High heritability of telomere length, but low evolvability, and no significant heritability of telomere shortening in wild jackdaws

Telomere length (TL) and shortening rate predict survival in many organisms. Evolutionary dynamics of TL in response to survival selection depend on the presence of genetic variation that selection can act upon. However, the amount of standing genetic variation is poorly known for both TL and TL shortening rate, and has not been studied for both traits in combination in a wild vertebrate. We used experimental (cross-fostering) and statistical (animal models) means to disentangle and estimate genetic and environmental contributions to TL variation in pedigreed free-living jackdaws (Corvus monedula). TL was measured twice early in life (age- and interval-standardized), when shortening is highest, using the high-precision TRF technique, adapted to exclude interstitial telomeric sequences. TL shortened significantly during the nestling phase (10.4 bp/day), was highly repeatable within individuals (R=0.97) and genetically correlated between the two ages (rG>0.99).

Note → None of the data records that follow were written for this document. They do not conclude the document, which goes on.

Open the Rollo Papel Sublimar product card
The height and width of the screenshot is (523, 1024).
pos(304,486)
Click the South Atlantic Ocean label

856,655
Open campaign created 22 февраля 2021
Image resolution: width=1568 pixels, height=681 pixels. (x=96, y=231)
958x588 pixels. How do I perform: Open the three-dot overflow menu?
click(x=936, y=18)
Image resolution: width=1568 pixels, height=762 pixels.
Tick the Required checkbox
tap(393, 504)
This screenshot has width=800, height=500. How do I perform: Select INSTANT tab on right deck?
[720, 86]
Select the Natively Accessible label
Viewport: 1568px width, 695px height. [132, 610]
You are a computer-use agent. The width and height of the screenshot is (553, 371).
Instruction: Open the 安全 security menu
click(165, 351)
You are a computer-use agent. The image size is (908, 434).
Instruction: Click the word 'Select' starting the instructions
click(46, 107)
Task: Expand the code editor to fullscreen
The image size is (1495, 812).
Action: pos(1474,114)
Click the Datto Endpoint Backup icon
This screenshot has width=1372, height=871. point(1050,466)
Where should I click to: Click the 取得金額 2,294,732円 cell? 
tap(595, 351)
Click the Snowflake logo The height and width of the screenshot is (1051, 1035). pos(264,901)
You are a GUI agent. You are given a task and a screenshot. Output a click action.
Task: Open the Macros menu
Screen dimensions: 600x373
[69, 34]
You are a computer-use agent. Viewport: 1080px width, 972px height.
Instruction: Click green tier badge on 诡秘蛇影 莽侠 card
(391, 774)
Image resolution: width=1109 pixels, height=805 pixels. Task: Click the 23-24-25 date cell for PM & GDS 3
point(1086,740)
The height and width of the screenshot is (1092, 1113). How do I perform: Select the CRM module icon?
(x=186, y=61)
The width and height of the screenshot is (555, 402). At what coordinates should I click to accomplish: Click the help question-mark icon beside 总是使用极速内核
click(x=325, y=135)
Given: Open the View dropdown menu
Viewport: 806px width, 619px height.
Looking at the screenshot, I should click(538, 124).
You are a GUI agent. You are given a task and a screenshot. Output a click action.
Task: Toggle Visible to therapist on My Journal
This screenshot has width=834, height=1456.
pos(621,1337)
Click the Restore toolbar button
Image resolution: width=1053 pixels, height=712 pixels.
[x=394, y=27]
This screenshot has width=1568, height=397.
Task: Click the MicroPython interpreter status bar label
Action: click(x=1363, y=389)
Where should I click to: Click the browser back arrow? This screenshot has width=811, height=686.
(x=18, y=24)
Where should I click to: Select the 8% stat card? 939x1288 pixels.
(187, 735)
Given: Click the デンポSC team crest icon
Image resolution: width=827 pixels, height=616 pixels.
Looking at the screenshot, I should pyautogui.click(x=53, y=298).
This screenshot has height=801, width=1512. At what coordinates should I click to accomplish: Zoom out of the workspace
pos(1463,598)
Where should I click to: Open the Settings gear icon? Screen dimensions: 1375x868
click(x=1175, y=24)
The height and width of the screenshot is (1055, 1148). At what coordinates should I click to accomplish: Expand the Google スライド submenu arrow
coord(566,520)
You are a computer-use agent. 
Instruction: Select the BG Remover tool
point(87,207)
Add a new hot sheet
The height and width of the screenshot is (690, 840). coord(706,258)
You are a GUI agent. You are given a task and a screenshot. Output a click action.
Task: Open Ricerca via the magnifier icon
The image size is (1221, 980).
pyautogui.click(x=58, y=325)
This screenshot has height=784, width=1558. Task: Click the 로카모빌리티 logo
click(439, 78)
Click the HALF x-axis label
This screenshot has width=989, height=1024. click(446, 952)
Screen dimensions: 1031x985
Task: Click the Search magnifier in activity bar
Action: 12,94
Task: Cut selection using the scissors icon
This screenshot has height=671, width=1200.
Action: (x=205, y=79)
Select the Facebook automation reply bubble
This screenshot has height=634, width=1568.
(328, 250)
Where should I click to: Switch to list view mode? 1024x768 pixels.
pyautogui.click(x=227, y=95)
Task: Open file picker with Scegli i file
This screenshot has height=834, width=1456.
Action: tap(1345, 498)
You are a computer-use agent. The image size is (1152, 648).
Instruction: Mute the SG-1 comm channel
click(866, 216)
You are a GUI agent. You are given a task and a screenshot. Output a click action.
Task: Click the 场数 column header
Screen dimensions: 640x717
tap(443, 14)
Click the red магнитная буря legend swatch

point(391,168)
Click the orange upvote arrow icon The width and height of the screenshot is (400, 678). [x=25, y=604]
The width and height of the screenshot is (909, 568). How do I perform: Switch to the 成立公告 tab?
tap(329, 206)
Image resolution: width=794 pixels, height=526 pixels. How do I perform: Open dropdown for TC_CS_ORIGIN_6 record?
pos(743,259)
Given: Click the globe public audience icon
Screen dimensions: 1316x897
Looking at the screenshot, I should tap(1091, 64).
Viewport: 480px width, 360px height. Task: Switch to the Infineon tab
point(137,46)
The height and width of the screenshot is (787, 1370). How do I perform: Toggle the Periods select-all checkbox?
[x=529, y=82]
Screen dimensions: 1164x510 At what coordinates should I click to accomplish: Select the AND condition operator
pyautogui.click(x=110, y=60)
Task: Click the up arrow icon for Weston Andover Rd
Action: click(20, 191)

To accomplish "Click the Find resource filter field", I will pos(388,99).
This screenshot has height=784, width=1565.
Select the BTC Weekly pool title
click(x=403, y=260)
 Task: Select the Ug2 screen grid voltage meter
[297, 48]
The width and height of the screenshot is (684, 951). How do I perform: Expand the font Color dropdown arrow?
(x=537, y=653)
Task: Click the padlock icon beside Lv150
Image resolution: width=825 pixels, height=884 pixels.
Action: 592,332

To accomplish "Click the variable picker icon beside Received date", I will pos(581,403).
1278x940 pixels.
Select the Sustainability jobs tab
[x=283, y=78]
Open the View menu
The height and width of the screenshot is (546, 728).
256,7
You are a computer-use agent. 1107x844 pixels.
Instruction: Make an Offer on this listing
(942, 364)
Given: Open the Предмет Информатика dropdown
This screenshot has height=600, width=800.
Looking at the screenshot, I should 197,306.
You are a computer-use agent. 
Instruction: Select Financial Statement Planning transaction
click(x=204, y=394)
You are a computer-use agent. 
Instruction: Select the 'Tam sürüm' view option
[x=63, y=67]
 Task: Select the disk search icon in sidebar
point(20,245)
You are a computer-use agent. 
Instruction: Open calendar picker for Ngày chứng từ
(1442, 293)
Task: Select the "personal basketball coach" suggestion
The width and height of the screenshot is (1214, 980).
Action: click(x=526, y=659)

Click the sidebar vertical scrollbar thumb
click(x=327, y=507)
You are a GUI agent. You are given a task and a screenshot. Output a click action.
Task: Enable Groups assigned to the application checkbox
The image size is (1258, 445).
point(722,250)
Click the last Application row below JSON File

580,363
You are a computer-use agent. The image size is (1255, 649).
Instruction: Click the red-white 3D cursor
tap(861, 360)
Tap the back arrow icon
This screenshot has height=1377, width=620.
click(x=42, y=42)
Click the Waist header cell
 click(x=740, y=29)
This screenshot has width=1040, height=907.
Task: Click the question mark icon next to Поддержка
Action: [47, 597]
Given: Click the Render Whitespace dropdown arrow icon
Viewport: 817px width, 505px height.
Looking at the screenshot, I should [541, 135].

Additive genetic effects explained the major part of TL variation between individuals, with heritability on average estimated at h2=0.74. Parent- offspring regressions yielded similar estimates for the sexes when accounting for changes in paternal TL over life. Cohort effects explained a small but significant part of TL variation. Heritable variation for telomere shortening was negligible. Despite the high heritability of TL, its evolvability, which scales the additive genetic variance by mean TL, was close to zero. Hence evolutionary change of TL is likely to be slow despite significant selection.